(Dataset entries)
========================

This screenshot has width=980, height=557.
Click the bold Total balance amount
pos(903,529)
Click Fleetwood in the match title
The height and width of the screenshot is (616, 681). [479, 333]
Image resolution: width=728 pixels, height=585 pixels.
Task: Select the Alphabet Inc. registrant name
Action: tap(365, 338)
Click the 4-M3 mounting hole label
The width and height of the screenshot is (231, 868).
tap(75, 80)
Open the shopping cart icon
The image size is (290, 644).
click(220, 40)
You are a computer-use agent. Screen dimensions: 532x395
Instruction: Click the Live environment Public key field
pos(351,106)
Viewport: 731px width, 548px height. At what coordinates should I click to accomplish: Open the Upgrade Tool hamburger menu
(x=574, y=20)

========================

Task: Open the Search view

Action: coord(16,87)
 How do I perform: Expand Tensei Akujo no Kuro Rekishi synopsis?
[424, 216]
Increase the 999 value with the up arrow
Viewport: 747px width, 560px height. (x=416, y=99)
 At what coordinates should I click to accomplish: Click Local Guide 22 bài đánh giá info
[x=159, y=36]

========================

What you return must be the lines above that run from the line with "Click the bold Total balance amount" to the line with "You are a computer-use", inclusive, each copied exactly.

Click the bold Total balance amount
pos(903,529)
Click Fleetwood in the match title
The height and width of the screenshot is (616, 681). [479, 333]
Image resolution: width=728 pixels, height=585 pixels.
Task: Select the Alphabet Inc. registrant name
Action: tap(365, 338)
Click the 4-M3 mounting hole label
The width and height of the screenshot is (231, 868).
tap(75, 80)
Open the shopping cart icon
The image size is (290, 644).
click(220, 40)
You are a computer-use agent. Screen dimensions: 532x395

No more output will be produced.